(Collected data)
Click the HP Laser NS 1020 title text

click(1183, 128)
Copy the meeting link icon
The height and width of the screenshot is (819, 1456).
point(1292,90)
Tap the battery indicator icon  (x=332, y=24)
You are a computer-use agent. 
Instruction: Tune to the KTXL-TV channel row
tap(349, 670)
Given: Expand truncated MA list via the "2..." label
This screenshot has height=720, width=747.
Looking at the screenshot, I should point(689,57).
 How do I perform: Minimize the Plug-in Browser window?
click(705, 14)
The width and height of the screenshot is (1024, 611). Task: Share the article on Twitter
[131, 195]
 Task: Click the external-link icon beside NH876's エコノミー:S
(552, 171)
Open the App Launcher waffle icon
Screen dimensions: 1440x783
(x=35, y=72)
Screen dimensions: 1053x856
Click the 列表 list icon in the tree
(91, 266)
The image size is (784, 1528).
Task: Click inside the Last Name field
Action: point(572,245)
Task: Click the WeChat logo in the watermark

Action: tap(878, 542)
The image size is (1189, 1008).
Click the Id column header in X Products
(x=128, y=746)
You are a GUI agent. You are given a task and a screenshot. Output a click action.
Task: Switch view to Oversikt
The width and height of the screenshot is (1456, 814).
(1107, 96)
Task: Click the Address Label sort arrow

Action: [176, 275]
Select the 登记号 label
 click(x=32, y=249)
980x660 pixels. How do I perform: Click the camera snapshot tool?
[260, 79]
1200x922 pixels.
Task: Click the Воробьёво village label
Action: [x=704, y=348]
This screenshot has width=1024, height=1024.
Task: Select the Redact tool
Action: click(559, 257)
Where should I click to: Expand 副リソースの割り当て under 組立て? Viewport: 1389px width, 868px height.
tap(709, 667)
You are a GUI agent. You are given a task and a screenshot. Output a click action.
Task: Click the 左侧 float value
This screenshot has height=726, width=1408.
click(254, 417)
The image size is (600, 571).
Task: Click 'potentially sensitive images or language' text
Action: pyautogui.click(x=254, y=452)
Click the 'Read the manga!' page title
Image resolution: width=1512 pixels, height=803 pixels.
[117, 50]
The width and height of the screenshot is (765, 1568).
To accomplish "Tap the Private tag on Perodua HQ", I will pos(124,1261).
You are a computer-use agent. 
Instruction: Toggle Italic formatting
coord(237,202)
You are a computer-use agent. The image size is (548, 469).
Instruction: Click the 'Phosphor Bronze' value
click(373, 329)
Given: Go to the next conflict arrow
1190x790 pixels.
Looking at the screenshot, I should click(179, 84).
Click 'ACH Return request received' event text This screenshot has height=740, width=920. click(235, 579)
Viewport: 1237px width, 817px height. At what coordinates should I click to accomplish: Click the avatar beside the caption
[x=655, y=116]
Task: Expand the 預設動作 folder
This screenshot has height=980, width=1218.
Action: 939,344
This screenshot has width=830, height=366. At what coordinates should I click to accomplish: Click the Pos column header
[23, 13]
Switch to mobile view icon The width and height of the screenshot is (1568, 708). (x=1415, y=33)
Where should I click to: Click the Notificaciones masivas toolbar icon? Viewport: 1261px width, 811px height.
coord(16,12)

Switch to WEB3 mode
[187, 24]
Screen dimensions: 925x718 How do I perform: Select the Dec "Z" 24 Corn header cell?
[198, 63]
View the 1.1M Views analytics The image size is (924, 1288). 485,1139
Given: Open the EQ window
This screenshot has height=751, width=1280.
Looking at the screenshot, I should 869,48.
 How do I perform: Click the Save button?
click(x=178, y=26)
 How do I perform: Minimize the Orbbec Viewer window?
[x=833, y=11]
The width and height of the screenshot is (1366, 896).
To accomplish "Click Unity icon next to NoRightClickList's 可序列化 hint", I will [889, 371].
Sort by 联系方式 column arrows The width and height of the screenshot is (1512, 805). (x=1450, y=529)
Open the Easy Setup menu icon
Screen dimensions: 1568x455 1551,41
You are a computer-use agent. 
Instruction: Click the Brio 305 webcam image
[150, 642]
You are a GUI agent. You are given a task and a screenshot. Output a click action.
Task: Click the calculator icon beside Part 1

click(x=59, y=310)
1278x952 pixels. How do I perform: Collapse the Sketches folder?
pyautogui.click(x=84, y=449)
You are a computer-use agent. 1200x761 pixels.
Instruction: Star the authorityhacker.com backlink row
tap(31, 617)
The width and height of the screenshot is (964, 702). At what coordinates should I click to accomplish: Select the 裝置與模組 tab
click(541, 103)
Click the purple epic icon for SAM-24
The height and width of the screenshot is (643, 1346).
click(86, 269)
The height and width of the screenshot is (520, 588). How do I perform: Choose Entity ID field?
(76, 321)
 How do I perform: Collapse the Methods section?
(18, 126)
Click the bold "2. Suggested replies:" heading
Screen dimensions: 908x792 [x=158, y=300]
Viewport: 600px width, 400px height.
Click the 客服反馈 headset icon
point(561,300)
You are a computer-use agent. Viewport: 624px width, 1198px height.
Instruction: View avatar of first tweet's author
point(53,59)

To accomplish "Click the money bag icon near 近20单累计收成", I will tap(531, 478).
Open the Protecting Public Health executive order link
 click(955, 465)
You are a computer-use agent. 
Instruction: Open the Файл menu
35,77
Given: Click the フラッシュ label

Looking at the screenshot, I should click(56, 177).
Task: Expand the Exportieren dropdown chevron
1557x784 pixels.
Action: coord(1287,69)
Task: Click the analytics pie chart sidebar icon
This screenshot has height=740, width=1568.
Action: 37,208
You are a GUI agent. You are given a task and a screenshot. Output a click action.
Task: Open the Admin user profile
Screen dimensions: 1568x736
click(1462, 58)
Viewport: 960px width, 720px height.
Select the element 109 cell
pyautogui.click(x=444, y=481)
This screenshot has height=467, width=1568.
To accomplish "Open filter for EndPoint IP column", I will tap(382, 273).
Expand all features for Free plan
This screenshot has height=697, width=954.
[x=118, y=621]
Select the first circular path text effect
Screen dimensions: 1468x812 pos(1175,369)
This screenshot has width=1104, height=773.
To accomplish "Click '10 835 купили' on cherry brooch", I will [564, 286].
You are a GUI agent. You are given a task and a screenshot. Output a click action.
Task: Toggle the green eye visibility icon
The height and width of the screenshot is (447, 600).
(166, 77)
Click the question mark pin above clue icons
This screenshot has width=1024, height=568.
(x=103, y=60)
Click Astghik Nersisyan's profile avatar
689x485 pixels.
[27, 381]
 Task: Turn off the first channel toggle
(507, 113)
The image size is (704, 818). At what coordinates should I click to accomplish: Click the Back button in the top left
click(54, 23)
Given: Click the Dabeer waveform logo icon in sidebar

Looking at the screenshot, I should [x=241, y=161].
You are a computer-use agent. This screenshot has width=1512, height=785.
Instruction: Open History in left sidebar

_WHAT TO WORK ON_
Each record must be printed again, word for word, with nothing dropped.

_SOLUTION TO THE EXERCISE_
Click the HP Laser NS 1020 title text

click(1183, 128)
Copy the meeting link icon
The height and width of the screenshot is (819, 1456).
point(1292,90)
Tap the battery indicator icon  (x=332, y=24)
You are a computer-use agent. 
Instruction: Tune to the KTXL-TV channel row
tap(349, 670)
Given: Expand truncated MA list via the "2..." label
This screenshot has height=720, width=747.
Looking at the screenshot, I should point(689,57).
 How do I perform: Minimize the Plug-in Browser window?
click(705, 14)
The width and height of the screenshot is (1024, 611). Task: Share the article on Twitter
[131, 195]
 Task: Click the external-link icon beside NH876's エコノミー:S
(552, 171)
Open the App Launcher waffle icon
Screen dimensions: 1440x783
(x=35, y=72)
Screen dimensions: 1053x856
Click the 列表 list icon in the tree
(91, 266)
The image size is (784, 1528).
Task: Click inside the Last Name field
Action: point(572,245)
Task: Click the WeChat logo in the watermark

Action: tap(878, 542)
The image size is (1189, 1008).
Click the Id column header in X Products
(x=128, y=746)
You are a GUI agent. You are given a task and a screenshot. Output a click action.
Task: Switch view to Oversikt
The width and height of the screenshot is (1456, 814).
(1107, 96)
Task: Click the Address Label sort arrow

Action: [176, 275]
Select the 登记号 label
 click(x=32, y=249)
980x660 pixels. How do I perform: Click the camera snapshot tool?
[260, 79]
1200x922 pixels.
Task: Click the Воробьёво village label
Action: [x=704, y=348]
This screenshot has width=1024, height=1024.
Task: Select the Redact tool
Action: click(559, 257)
Where should I click to: Expand 副リソースの割り当て under 組立て? Viewport: 1389px width, 868px height.
tap(709, 667)
You are a GUI agent. You are given a task and a screenshot. Output a click action.
Task: Click the 左侧 float value
This screenshot has height=726, width=1408.
click(254, 417)
The image size is (600, 571).
Task: Click 'potentially sensitive images or language' text
Action: pyautogui.click(x=254, y=452)
Click the 'Read the manga!' page title
Image resolution: width=1512 pixels, height=803 pixels.
[117, 50]
The width and height of the screenshot is (765, 1568).
To accomplish "Tap the Private tag on Perodua HQ", I will pos(124,1261).
You are a computer-use agent. 
Instruction: Toggle Italic formatting
coord(237,202)
You are a computer-use agent. The image size is (548, 469).
Instruction: Click the 'Phosphor Bronze' value
click(373, 329)
Given: Go to the next conflict arrow
1190x790 pixels.
Looking at the screenshot, I should click(179, 84).
Click 'ACH Return request received' event text This screenshot has height=740, width=920. click(235, 579)
Viewport: 1237px width, 817px height. At what coordinates should I click to accomplish: Click the avatar beside the caption
[x=655, y=116]
Task: Expand the 預設動作 folder
This screenshot has height=980, width=1218.
Action: 939,344
This screenshot has width=830, height=366. At what coordinates should I click to accomplish: Click the Pos column header
[23, 13]
Switch to mobile view icon The width and height of the screenshot is (1568, 708). (x=1415, y=33)
Where should I click to: Click the Notificaciones masivas toolbar icon? Viewport: 1261px width, 811px height.
coord(16,12)

Switch to WEB3 mode
[187, 24]
Screen dimensions: 925x718 How do I perform: Select the Dec "Z" 24 Corn header cell?
[198, 63]
View the 1.1M Views analytics The image size is (924, 1288). 485,1139
Given: Open the EQ window
This screenshot has height=751, width=1280.
Looking at the screenshot, I should 869,48.
 How do I perform: Click the Save button?
click(x=178, y=26)
 How do I perform: Minimize the Orbbec Viewer window?
[x=833, y=11]
The width and height of the screenshot is (1366, 896).
To accomplish "Click Unity icon next to NoRightClickList's 可序列化 hint", I will [889, 371].
Sort by 联系方式 column arrows The width and height of the screenshot is (1512, 805). (x=1450, y=529)
Open the Easy Setup menu icon
Screen dimensions: 1568x455 1551,41
You are a computer-use agent. 
Instruction: Click the Brio 305 webcam image
[150, 642]
You are a GUI agent. You are given a task and a screenshot. Output a click action.
Task: Click the calculator icon beside Part 1

click(x=59, y=310)
1278x952 pixels. How do I perform: Collapse the Sketches folder?
pyautogui.click(x=84, y=449)
You are a computer-use agent. 1200x761 pixels.
Instruction: Star the authorityhacker.com backlink row
tap(31, 617)
The width and height of the screenshot is (964, 702). At what coordinates should I click to accomplish: Select the 裝置與模組 tab
click(541, 103)
Click the purple epic icon for SAM-24
The height and width of the screenshot is (643, 1346).
click(86, 269)
The height and width of the screenshot is (520, 588). How do I perform: Choose Entity ID field?
(76, 321)
 How do I perform: Collapse the Methods section?
(18, 126)
Click the bold "2. Suggested replies:" heading
Screen dimensions: 908x792 [x=158, y=300]
Viewport: 600px width, 400px height.
Click the 客服反馈 headset icon
point(561,300)
You are a computer-use agent. Viewport: 624px width, 1198px height.
Instruction: View avatar of first tweet's author
point(53,59)

To accomplish "Click the money bag icon near 近20单累计收成", I will tap(531, 478).
Open the Protecting Public Health executive order link
 click(955, 465)
You are a computer-use agent. 
Instruction: Open the Файл menu
35,77
Given: Click the フラッシュ label

Looking at the screenshot, I should click(56, 177).
Task: Expand the Exportieren dropdown chevron
1557x784 pixels.
Action: coord(1287,69)
Task: Click the analytics pie chart sidebar icon
This screenshot has height=740, width=1568.
Action: 37,208
You are a GUI agent. You are given a task and a screenshot. Output a click action.
Task: Open the Admin user profile
Screen dimensions: 1568x736
click(1462, 58)
Viewport: 960px width, 720px height.
Select the element 109 cell
pyautogui.click(x=444, y=481)
This screenshot has height=467, width=1568.
To accomplish "Open filter for EndPoint IP column", I will tap(382, 273).
Expand all features for Free plan
This screenshot has height=697, width=954.
[x=118, y=621]
Select the first circular path text effect
Screen dimensions: 1468x812 pos(1175,369)
This screenshot has width=1104, height=773.
To accomplish "Click '10 835 купили' on cherry brooch", I will [564, 286].
You are a GUI agent. You are given a task and a screenshot. Output a click action.
Task: Toggle the green eye visibility icon
The height and width of the screenshot is (447, 600).
(166, 77)
Click the question mark pin above clue icons
This screenshot has width=1024, height=568.
(x=103, y=60)
Click Astghik Nersisyan's profile avatar
689x485 pixels.
[27, 381]
 Task: Turn off the first channel toggle
(507, 113)
The image size is (704, 818). At what coordinates should I click to accomplish: Click the Back button in the top left
click(54, 23)
Given: Click the Dabeer waveform logo icon in sidebar

Looking at the screenshot, I should [x=241, y=161].
You are a computer-use agent. This screenshot has width=1512, height=785.
Instruction: Open History in left sidebar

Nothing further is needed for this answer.